> _Instructions to follow_: Copy out the full MR. 3000 review below, word for word and unchanged.

Call me a sap if you like, but I think MR. 3000 tells a beautiful story. Predictable? Maybe. Cliched? Possibly. And yet, it's so well-written and directed, so vividly acted, and so attentive to characters rather than to attending to carrying out a sports-movie formula, that I never FELT that the movie was musty or cliched. The whole thing feels fresh. It's also funny and, in the end, rather touching.

MR. 3000 is basically about a selfish man's comeuppance. After getting his 3000th hit, Stan Ross (Bernie Mac) decides to rest on his laurels and retire from baseball---even as his team, the Milwaukee Brewers, is in the midst of playoff contention. Nine years later, Ross finds out that he didn't have his 3000 hits after all; a counting error caused a few hits to count more than once, and he really had only 2997 when he retired. His pride having taken a beating, he decides to return to baseball to get his final three hits...and, in the process, grows up a little from the selfish man he was in the past.

> _Given data_:
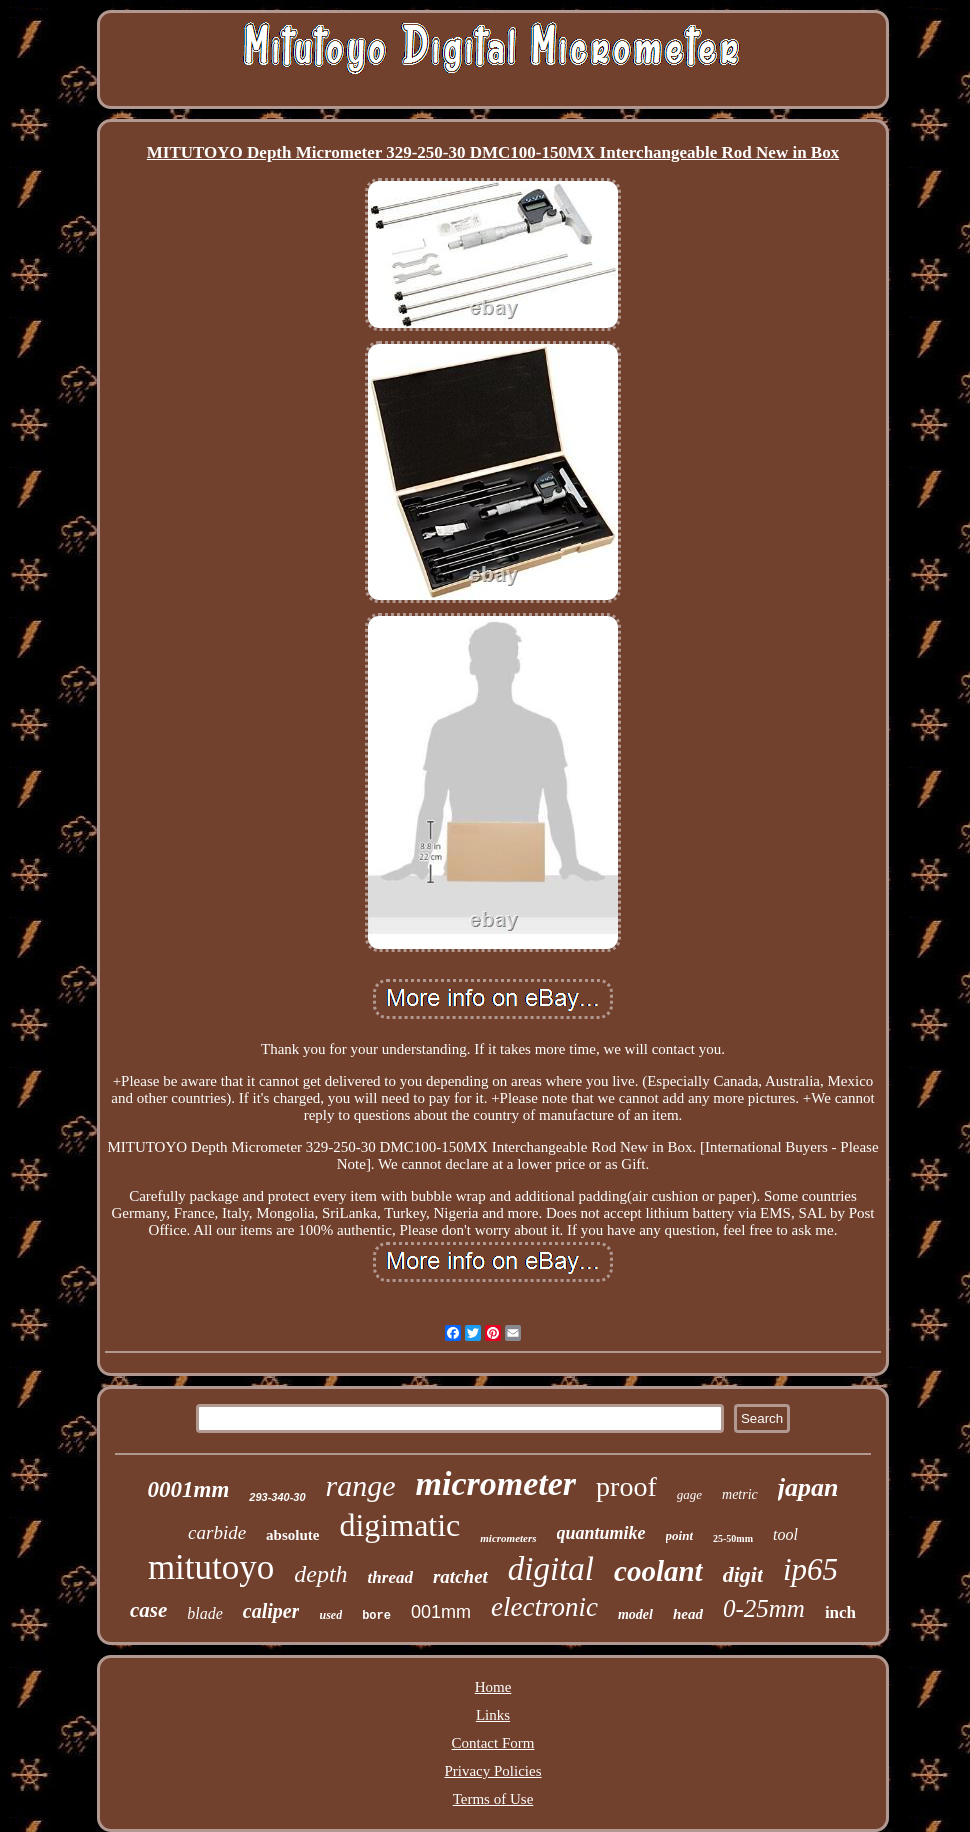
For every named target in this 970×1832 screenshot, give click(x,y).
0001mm (189, 1489)
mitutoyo (211, 1567)
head (688, 1614)
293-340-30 (277, 1497)
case (148, 1610)
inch (840, 1612)
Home (493, 1687)
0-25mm (764, 1608)
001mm (441, 1612)
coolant (658, 1571)
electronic (544, 1607)
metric (740, 1494)
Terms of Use (493, 1799)
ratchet (460, 1576)
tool (785, 1534)
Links (493, 1715)
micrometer (496, 1483)
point (679, 1535)
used (330, 1615)
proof (626, 1486)
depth (320, 1574)
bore (376, 1616)
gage (689, 1494)
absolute (292, 1535)
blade (205, 1613)
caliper (271, 1611)
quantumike (601, 1533)
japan (808, 1487)
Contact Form (493, 1743)
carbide (217, 1532)
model (635, 1614)
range (361, 1485)
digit (743, 1574)
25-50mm (733, 1538)
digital (551, 1569)
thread (390, 1577)
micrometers (508, 1538)
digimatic (399, 1525)
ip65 (810, 1569)
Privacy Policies (492, 1771)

> _Problem solution_:
Call me a sap if you like, but I think MR. 3000 tells a beautiful story. Predictable? Maybe. Cliched? Possibly. And yet, it's so well-written and directed, so vividly acted, and so attentive to characters rather than to attending to carrying out a sports-movie formula, that I never FELT that the movie was musty or cliched. The whole thing feels fresh. It's also funny and, in the end, rather touching.

MR. 3000 is basically about a selfish man's comeuppance. After getting his 3000th hit, Stan Ross (Bernie Mac) decides to rest on his laurels and retire from baseball---even as his team, the Milwaukee Brewers, is in the midst of playoff contention. Nine years later, Ross finds out that he didn't have his 3000 hits after all; a counting error caused a few hits to count more than once, and he really had only 2997 when he retired. His pride having taken a beating, he decides to return to baseball to get his final three hits...and, in the process, grows up a little from the selfish man he was in the past.